Yes, I think you married too early - the "not being able to go to a bar with her" dynamic proves that.

With people in similar situations who were much older, and had kids, my advice has been different. I would say, (if your thinking of leaving anyway), make a list of demands - your lines in the sand - and issue an ultimatum: cross my lines and I go for good. I know this sounds tough but women actually respect firmness and decisiveness, especially when it fair.

The problem in your case is that, things might improve but she may harbour a secret resentment of you for having "won". And she might make you pay later.

For instance, everything will be all right until the first kid comes along. Then, she stops the sex, and she knows you won't run 'coz of the kid. 

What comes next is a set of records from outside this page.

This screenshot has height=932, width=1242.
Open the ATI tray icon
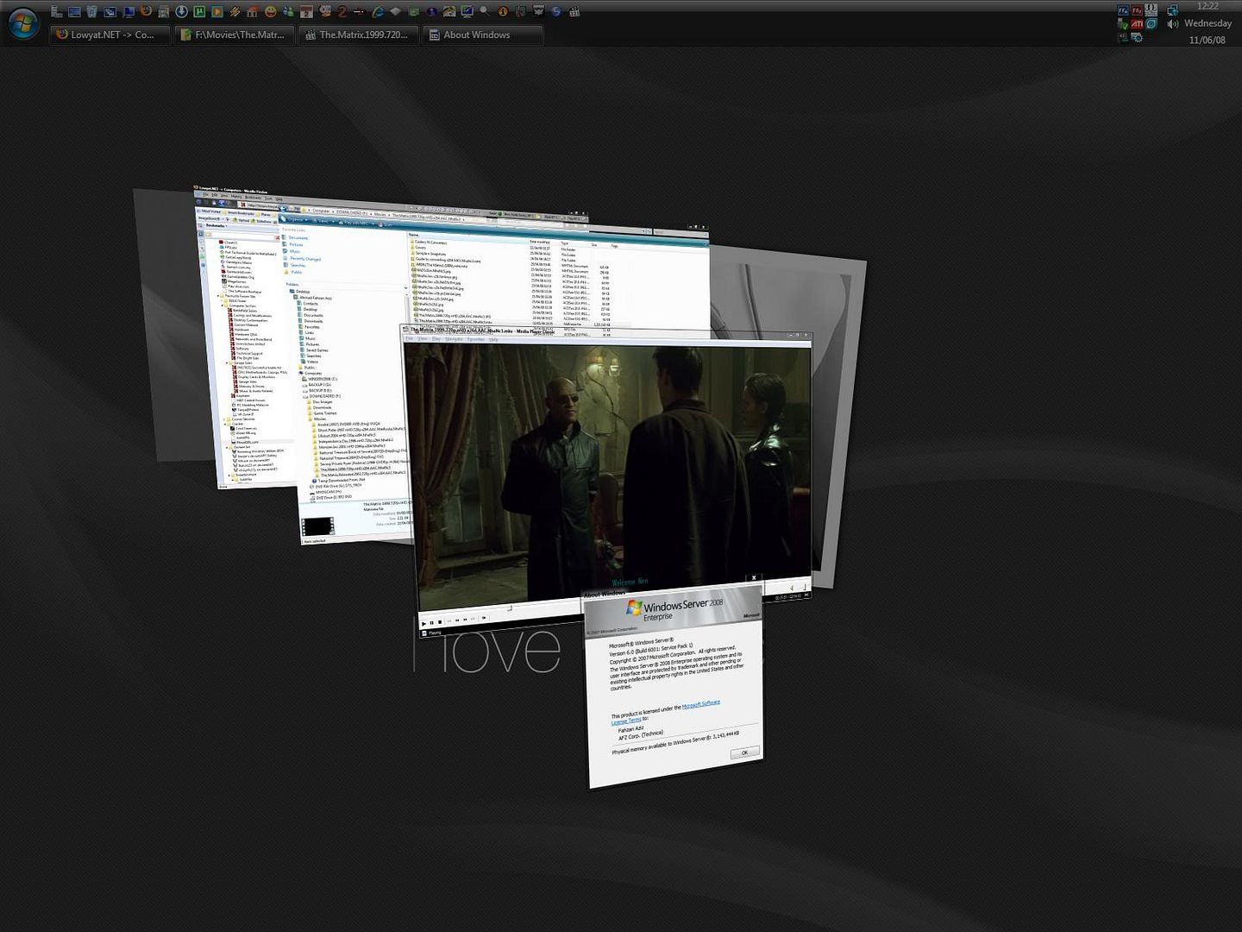click(1137, 24)
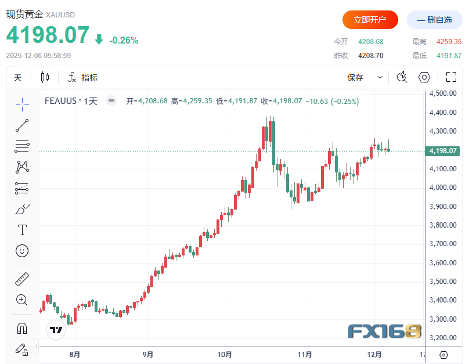469x364 pixels.
Task: Open the candlestick chart style selector
Action: click(45, 77)
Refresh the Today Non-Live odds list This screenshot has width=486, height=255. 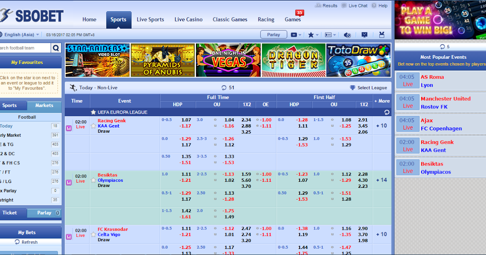224,87
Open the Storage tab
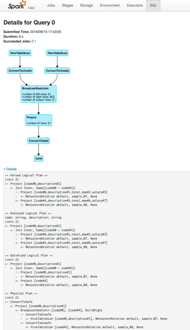The image size is (190, 330). pyautogui.click(x=86, y=5)
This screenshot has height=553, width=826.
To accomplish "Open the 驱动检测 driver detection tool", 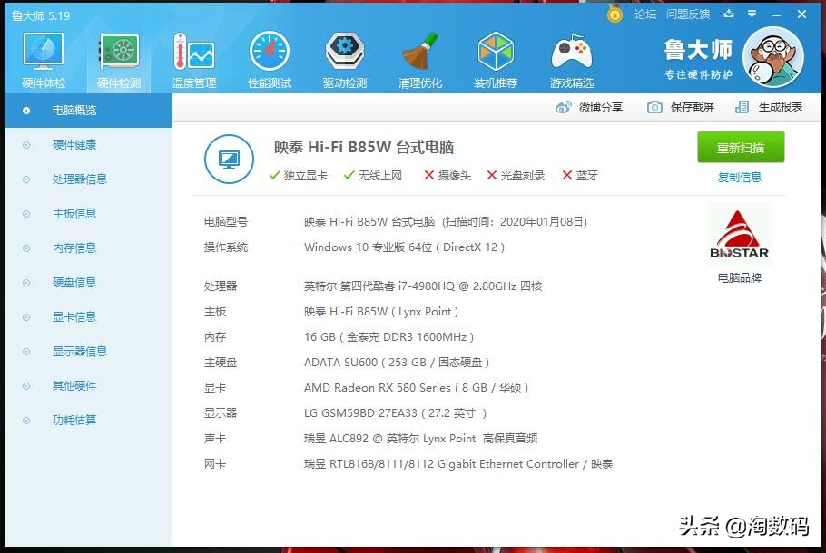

You need to read all the threads on this site my friend. Read all the threads in the last 6 months, and you will find out how men and women can behave to each other.


----------



## TXgreg (Dec 15, 2008)

Your talking about drawing a line in the and, making demands and sticking to them and so on.. the problem is I'm already happy. There's nothing to really demand. About the sex we don't fight were just having it a lot less. I'm just worried because she is being emotional about her lack of being independent.

Anyone have feedback as to how to preserve this marriage _despite_ us being married young? Were both committed to each other but something isn't right..


----------



## MarkTwain (Aug 1, 2008)

> the problem is I'm already happy. There's nothing to really demand. About the sex we don't fight were just having it a lot less. I'm just worried because she is being emotional about her lack of being independent.





> Anyone have feedback as to how to preserve this marriage despite us being married young?


If the first statement is true, you do not need to worry. Let her worry about her independence, it's not your business. You are trying to control her emotions.

Sex is a good barometer of any marriage. If it is going downhill, there needs to be more warmth.


----------



## Blanca (Jul 25, 2008)

Definitely stop being her counselor. Even if you think you can calm her down, she needs to know she can do this for herself. It almost sounds like you're becoming more like a father figure to her. You have to assert your own feelings into her panic attacks instead of just calming her down. Let her know how her behaviors are affecting you. Dont be afraid to fight. It happens. Lord knows everyone fights no matter your age. But when you do fight have a goal in mind.


----------